Concerns are swirling in the Kremlin and splashing on the screens of Russia’s tightly controlled state media. Moscow’s grueling invasion of Ukraine and Washington’s possible designation of Russia as a state sponsor of terrorism are at the top of the list, but the upcoming US election is also causing heart palpitations.
After recovering from their initial shock over the FBI’s search for Donald Trump’s Florida estate, Russian pundits and pundits began to dismiss it as a fuss over nothing, though it was a useful story they could use to help US to taint democracy. Now they sing a different tune. In the most recent broadcast of the state television program Sunday Evening With Vladimir Solovyovhost Vladimir Solovyov commented: “I’m very concerned about our agent Trump. They found everything in Mar-a-Lago, they got packages of documents. In all seriousness, they say he should be executed as a person ready was to pass on nuclear secrets to Russia.”
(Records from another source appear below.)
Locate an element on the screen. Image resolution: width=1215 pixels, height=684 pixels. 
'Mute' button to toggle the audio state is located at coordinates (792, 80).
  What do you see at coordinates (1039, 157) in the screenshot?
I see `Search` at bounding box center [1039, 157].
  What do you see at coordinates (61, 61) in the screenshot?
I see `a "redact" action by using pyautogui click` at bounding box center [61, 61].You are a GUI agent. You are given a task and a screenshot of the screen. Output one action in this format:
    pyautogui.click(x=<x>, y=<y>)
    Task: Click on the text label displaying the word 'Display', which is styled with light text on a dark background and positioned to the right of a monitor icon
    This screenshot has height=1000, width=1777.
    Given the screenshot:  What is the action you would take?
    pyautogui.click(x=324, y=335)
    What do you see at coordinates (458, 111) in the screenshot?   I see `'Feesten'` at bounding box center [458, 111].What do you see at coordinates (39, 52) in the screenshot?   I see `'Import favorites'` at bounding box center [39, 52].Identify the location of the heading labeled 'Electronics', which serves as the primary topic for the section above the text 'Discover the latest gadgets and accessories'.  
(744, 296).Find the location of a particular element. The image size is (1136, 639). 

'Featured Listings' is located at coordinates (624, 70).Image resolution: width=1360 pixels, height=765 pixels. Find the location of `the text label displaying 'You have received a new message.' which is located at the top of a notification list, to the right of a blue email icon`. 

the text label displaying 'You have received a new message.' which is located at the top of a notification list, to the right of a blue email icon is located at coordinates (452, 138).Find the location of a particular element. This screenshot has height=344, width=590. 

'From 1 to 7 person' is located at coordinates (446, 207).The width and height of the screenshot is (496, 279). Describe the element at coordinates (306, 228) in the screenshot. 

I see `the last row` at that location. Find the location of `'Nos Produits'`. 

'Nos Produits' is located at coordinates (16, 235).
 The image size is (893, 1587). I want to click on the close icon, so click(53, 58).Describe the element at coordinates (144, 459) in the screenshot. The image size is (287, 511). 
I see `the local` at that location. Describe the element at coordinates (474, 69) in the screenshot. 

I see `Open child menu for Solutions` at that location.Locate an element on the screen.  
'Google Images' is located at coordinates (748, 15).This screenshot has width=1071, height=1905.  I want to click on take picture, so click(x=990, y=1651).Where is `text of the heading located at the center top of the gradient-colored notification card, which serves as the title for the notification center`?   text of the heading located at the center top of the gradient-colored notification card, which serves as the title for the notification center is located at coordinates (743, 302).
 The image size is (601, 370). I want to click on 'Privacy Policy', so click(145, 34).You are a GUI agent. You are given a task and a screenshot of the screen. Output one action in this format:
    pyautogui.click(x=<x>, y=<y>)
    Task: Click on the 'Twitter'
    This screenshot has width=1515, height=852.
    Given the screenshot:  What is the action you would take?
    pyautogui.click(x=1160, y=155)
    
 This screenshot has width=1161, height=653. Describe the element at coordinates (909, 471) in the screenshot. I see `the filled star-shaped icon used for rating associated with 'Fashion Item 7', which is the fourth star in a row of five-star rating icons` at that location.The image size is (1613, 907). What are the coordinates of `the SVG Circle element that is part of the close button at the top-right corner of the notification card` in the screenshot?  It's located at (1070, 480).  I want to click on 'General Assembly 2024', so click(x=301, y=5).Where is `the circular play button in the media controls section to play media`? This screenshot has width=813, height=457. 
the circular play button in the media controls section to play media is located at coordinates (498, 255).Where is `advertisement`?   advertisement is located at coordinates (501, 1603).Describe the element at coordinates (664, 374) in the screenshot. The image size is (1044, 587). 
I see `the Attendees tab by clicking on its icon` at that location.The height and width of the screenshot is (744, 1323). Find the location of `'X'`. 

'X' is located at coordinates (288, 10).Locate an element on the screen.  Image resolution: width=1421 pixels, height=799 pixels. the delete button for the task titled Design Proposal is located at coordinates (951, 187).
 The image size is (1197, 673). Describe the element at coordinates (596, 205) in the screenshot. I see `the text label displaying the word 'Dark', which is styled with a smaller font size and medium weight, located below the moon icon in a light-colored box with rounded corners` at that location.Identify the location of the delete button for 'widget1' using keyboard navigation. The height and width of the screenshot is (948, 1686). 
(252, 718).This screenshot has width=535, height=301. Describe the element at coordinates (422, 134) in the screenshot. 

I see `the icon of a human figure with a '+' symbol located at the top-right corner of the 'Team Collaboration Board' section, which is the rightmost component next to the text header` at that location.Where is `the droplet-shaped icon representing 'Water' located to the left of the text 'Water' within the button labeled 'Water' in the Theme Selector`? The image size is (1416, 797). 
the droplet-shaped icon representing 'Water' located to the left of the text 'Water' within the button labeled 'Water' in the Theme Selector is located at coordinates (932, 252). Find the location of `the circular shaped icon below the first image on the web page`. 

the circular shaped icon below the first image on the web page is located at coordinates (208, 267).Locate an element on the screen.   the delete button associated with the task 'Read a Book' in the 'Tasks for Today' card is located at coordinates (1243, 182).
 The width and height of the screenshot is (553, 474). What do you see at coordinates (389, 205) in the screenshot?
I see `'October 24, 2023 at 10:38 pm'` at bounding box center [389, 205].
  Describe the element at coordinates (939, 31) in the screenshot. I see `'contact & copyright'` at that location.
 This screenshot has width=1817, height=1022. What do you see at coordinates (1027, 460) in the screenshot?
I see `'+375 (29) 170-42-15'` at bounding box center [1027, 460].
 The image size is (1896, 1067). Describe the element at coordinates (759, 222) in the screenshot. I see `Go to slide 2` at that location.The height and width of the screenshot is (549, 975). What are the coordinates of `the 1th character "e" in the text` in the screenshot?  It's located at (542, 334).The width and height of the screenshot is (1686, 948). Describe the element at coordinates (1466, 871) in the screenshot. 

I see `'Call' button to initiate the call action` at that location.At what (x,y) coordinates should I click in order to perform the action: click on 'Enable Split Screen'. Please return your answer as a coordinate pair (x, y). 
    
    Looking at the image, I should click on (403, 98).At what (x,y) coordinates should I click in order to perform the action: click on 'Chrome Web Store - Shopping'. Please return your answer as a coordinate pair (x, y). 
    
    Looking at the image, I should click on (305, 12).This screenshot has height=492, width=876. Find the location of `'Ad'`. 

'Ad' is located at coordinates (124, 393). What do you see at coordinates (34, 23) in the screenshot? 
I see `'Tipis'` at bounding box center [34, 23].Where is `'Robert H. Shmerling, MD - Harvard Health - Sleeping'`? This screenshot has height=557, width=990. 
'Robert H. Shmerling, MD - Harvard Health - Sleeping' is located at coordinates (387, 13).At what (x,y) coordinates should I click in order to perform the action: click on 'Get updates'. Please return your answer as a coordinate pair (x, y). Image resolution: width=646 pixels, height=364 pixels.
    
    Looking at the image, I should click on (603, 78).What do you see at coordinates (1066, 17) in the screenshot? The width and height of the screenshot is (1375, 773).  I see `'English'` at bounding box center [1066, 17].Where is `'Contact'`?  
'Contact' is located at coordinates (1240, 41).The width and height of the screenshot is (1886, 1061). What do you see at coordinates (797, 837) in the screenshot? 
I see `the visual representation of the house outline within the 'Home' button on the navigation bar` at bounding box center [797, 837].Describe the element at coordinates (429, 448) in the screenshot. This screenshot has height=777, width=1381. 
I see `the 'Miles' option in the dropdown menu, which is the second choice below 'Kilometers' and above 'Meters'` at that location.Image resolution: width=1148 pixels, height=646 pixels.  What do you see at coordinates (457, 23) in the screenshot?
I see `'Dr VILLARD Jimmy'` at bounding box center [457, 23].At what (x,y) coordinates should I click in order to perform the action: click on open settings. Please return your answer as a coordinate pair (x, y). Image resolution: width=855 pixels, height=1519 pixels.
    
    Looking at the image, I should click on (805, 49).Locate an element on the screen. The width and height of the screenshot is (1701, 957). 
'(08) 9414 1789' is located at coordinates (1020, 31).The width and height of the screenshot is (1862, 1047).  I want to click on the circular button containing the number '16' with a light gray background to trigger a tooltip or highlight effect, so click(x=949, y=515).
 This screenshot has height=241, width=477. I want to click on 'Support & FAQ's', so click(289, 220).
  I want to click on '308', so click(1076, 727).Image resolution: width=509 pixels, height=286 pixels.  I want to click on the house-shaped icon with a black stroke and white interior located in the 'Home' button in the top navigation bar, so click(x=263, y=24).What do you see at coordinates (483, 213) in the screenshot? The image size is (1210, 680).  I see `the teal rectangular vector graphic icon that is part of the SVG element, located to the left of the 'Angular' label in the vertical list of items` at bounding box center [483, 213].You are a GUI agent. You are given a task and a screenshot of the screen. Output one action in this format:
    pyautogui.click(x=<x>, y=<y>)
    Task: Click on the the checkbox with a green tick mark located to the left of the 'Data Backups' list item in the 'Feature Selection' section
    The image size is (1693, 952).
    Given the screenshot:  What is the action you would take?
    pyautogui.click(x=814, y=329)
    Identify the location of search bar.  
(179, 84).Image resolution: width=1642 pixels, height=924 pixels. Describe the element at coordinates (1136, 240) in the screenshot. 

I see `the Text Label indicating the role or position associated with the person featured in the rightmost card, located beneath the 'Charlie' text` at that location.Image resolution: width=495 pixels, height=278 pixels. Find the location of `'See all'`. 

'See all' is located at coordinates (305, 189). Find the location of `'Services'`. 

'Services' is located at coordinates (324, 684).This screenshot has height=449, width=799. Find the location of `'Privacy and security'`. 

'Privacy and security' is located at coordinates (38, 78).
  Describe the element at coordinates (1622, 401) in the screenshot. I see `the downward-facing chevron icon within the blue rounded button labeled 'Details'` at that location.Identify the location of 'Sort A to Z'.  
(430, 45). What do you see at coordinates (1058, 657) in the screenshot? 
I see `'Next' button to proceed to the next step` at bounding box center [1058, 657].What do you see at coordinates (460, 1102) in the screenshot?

State Department spokeswoman Maria Zakharova appeared on Solovyov’s show and also raged against the alleged persecution of Moscow’s favored former US president. In a bizarre diatribe, she tried to link Mar-a-Lago’s search to Trump’s earlier statement that there are only two genders, male and female. ‘In the West you can’t call a man a man. You cannot call a woman a woman. You can’t call a child a man or a woman until it’s 2-3 years old,’ she bellowed. “In the run-up to the upcoming election campaign, Donald Trump steps in and says, ‘We’ve gone too far. There are only two genders: male and female.’”
Zakharova then suggested that the search of Trump’s property was somehow related to his stance on gender identity. “Immediately, practically momentarily, dozens of US intelligence cars, dozens – nearly hundreds – special agents, FBI and so on searched his house, confiscated boxes of some papers… and started saying he had broken the law… attention – on espionage! In five minutes this man could be declared an American spy.”
Solovyov came in: “[He could be declared] a Russian spy… Shall we try to trade him to get Trump to Russia? Will they include Trump on the prisoner exchange list?” The day before, the host had complained on his radio show about “repression” against Trump and complained about what a terrible mess the US had become. Nevertheless, the decorated Russian propagandist boasted that he was not sanctioned by the United States, even though his visa had recently expired. Pending a better political climate, Solovyov decided not to renew it yet.
Initially believing that better times were ahead and that Trump’s return to the White House was imminent, prominent Russian propagandists dubbed him “the Teflon Don” and predicted he would overcome the FBI investigation if just the final speed bump in his alleged “persecution by the deep state.” Now that more details have emerged, their views have become pessimistic Solovyov Live on Monday, Yevgeny Satanovsky, president of the Middle East Institute, grimly noted that — in light of the baggage carried by Trump — Florida Governor Ron DeSantis, known in Russia as “Number Two,” may have a better bet is for the Republicans. Right now, Russian talking heads aren’t quite sure whether DeSantis was as likely as Trump to befriend Russia and dump Ukraine — but that’s where their propaganda aimed at American voters would supposedly come in.
More than ever, Russian state media is emphasizing the need to influence Americans ahead of the midterm elections and future presidential elections. Kremlin-controlled talking heads hope out loud that Americans will see things their way, choose to focus on internal issues, abandon Ukraine and let go of sanctions against Russia.
In addition to their handy discussion pointsBacked by the likes of Fox News’ Tucker Carlson and former Congresswoman Tulsi Gabbard, Russian state media has also announced it wants to send news from Russia directly to the US. The evening with Vladimir SolovyovAmericanist Dmitry Drobnitsky said: “The key point of polarization is fast approaching. In November, people in the West need to hear the Russian news, especially given the growing interest… We need to break those barriers, why isn’t anyone doing it? That’s going to be a of the key components of our future success.”